SAS Day 34:
Background Story:
Once, in my machine learning class, the professor asked what software do we use for data science? One student answered: “SAS”.
Then the professor laughed and said: “Oh dear, you must be in the wrong class, nobody uses SAS in data science industry”.
SAS stands for Statistical Analytic Software, it is most widely used in health-related fields. Although it is known Python and R are the most popular Data Science Languages, I think SAS has its strength as well, (better than excel!!).
At least it came with the Iris Dataset!
[caption id=“attachment_2240” align=“alignnone” width=“550”]
Fotomanie / Pixabay[/caption]
Today we will use Iris Dataset for Scatter Plots:
Scatter Plot Matrix
ods graphics on / height=500px width=500px;
proc sgscatter data=sashelp.iris(where=(species ="Virginica" ));
title "Fisher Iris Data";
matrix petallength
petalwidth SepalLength/ ellipse=(type=predicted)

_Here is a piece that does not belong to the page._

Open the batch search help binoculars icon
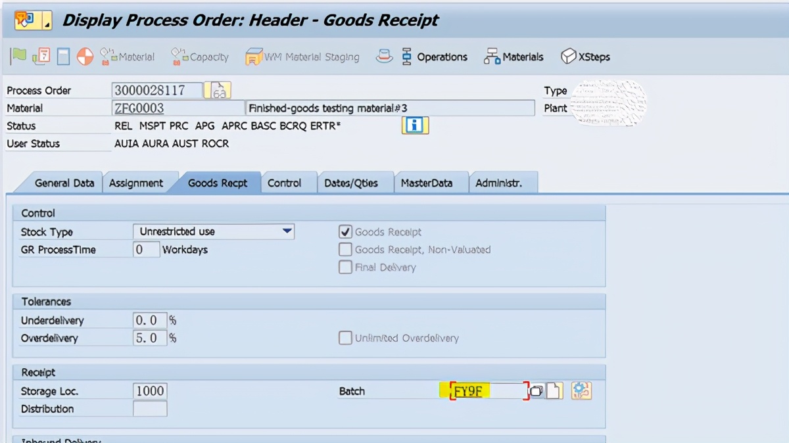789x443 pixels. click(537, 391)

diagonal=(histogram normal kernel);
run;
ods graphics on/reset= all;
Panel of scatter plots
ods graphics on / height=500px width=500px;
proc sgscatter data=sashelp.iris;
title "Fisher Iris Data";
plot petallength*petalwidth
sepallength*sepalwidth
petallength*sepallength
petalwidth*sepalwidth
/group=species;
run;
ods graphics on/reset= all;
As we can observe from the previous graphs, Sestosa has more differences compared with Versicolor and Virginica, which is consistent with our Iris Dataset Cluster Analysis with Python.
Personal Thought:
I used to feel a bit ashamed that i use SAS more often than Python or R, because those programs sound a lot cooler. Now, I think SAS deserve my appreciation as well, like the lyrics “Wild Lily also has Spring(野百合也有春天)”! SAS is a wonderful software with Iris Dataset!